A second passed. “I’m killing time,” he admitted.
That didn’t surprise her.
“Late rendezvous?” Celine ventured.
“Grandfather.”
“What does he want this time?”
“Hopefully begging me to return home,” Bastien said, rubbing the back of his neck. Wincing, he quickly pulled his hand away when his fingers touched one of the needles. “My sleeping arrangements are not the best at the moment.”
Celine scrunched her nose in mock-concern, causing her glasses to slide down. “Aww, has Elana left you sleeping on the couch?”

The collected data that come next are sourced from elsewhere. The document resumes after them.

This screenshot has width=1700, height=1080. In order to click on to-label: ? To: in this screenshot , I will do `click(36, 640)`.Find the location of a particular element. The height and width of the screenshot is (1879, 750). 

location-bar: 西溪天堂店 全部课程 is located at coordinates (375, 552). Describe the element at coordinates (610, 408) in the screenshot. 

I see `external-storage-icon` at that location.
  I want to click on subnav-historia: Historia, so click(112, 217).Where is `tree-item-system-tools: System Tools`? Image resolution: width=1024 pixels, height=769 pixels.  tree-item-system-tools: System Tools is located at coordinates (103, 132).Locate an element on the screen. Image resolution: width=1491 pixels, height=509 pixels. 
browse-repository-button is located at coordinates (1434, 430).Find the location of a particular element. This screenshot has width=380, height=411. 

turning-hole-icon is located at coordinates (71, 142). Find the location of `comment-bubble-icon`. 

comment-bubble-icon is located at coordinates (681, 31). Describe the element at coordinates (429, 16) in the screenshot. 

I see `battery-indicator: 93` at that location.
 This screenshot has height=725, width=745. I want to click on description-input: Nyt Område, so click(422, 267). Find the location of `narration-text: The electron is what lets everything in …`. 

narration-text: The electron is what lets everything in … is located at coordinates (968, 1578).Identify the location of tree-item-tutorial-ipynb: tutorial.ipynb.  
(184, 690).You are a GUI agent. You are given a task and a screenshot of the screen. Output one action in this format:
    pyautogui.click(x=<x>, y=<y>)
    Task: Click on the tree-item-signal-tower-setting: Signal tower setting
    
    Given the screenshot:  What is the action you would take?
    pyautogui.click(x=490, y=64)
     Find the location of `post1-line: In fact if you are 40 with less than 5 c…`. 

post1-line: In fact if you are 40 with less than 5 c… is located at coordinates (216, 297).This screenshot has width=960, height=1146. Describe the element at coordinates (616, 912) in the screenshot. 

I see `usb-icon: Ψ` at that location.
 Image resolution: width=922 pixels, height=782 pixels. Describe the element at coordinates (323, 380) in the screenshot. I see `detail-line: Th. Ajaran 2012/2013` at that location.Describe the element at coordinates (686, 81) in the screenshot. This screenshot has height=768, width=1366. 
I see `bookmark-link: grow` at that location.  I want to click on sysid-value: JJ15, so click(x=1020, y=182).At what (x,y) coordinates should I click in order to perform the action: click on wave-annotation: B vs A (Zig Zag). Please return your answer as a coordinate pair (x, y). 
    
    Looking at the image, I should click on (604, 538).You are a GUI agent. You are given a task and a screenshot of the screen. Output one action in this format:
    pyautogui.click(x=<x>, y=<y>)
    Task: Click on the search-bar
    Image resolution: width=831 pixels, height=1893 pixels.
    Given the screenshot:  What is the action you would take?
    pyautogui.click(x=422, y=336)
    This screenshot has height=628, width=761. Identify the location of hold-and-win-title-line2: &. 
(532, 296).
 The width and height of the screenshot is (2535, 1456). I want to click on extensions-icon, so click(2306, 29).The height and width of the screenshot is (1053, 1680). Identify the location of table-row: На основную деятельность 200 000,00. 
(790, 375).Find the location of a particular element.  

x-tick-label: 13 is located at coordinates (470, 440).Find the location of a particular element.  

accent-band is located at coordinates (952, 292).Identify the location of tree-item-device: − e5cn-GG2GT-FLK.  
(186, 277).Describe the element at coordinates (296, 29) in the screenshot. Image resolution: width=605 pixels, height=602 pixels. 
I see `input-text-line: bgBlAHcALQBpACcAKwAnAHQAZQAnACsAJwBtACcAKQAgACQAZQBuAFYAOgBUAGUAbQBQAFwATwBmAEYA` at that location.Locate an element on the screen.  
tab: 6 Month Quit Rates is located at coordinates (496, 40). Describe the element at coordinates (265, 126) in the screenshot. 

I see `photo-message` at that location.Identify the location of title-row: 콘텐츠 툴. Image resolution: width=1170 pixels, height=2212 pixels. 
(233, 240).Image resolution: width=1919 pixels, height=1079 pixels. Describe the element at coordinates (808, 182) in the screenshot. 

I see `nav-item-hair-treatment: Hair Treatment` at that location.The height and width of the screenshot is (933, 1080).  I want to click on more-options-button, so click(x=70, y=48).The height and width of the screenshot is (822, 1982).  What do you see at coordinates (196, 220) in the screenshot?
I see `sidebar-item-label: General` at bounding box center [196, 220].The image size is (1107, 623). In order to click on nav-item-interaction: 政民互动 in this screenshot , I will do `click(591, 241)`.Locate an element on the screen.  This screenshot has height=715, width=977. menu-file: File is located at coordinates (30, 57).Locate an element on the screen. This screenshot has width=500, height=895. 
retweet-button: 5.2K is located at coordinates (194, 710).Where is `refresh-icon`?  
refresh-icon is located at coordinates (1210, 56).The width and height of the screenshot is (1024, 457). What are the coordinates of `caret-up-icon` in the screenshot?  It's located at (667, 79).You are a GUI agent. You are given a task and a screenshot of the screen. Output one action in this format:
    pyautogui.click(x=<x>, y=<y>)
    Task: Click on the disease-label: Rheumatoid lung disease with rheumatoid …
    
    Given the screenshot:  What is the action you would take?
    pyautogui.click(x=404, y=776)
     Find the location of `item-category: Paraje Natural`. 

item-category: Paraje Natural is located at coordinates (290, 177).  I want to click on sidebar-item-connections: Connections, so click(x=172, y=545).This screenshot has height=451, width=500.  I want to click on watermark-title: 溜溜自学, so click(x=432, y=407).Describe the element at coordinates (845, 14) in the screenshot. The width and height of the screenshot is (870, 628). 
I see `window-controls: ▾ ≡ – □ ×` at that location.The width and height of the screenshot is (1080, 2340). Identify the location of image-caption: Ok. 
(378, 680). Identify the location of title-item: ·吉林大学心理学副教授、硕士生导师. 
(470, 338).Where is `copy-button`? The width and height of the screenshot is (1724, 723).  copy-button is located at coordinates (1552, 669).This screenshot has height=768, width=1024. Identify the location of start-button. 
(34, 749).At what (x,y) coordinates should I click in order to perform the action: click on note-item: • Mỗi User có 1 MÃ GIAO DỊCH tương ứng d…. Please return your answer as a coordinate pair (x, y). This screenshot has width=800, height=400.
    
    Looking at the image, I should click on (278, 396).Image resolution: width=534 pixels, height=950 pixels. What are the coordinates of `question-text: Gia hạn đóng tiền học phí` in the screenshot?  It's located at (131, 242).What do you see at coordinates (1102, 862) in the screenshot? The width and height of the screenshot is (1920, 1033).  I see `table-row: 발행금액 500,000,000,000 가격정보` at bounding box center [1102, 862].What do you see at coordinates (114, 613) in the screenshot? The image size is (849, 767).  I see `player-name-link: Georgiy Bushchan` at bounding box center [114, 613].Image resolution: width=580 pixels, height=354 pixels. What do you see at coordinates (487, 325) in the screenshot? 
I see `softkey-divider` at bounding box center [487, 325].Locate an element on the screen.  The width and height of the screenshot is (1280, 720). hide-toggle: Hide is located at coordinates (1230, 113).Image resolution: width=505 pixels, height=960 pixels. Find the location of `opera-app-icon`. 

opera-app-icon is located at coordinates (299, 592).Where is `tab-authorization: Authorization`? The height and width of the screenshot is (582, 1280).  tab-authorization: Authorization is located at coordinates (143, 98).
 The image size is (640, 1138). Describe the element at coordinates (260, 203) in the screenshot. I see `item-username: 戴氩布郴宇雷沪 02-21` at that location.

“I’m sleeping on a couch.”
“And I was worried,” she muttered. “Silly me.”
“It’s not like that,” Bastien protested. “I’m staying with my best friend and—oh, what?”
Celine was staring at him over the rim of her glasses. “Men and women are never just friends.” Letting go of the neckline, she motioned for him to take off the gown. “Especially if that man is you.”
“You and I are friends,” he pointed out.
Celine almost snorted; somehow she managed to hold herself in check. “You and I are not friends, Bas. You need money and I need you to keep quiet. Friendships do not have conditions.”
She sat down on the machine again, leaving him to mull over that thought.
There had been a time when she had wondered if they could have been friends.
She remembered her first time visiting the Ménard mansion after receiving an ironically posh invitation in Ana?s’s slapdash handwriting.
Ten minutes in, and she had heard a voice screeching from another room: “You are not going out like that. Wipe those eyes!”